::: Task inputs

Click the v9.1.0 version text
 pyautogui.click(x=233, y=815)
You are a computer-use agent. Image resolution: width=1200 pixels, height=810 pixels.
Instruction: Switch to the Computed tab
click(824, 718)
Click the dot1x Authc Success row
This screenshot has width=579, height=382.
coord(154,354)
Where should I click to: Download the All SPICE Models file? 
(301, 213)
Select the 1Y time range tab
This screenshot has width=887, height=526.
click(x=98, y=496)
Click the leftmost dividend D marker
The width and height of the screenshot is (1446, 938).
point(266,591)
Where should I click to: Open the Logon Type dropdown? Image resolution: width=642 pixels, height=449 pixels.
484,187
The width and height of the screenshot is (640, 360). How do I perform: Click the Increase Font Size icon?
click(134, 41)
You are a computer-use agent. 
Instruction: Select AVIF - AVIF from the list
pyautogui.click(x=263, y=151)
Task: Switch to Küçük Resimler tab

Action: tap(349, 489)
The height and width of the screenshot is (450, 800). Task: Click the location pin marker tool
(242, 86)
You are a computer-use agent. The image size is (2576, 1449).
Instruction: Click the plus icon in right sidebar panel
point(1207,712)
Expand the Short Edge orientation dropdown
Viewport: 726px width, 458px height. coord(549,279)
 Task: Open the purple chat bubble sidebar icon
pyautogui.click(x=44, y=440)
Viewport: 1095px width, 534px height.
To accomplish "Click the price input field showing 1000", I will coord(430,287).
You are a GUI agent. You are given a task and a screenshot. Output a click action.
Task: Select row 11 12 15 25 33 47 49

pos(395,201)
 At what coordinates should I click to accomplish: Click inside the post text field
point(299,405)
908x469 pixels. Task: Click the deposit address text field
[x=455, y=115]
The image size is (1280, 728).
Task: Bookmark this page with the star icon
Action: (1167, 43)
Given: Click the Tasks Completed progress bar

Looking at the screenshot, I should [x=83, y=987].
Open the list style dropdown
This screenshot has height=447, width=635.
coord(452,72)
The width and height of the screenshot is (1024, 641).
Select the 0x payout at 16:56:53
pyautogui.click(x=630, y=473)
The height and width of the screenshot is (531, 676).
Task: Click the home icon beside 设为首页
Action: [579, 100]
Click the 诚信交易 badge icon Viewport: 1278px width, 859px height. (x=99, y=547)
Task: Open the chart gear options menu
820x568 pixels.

::::::

Task - When a line in the data contains "computer", return it as written.

Exercise answer -
You are a computer-use agent. Image resolution: width=1200 pixels, height=810 pixels.
You are a computer-use agent. 
You are a computer-use agent. The image size is (2576, 1449).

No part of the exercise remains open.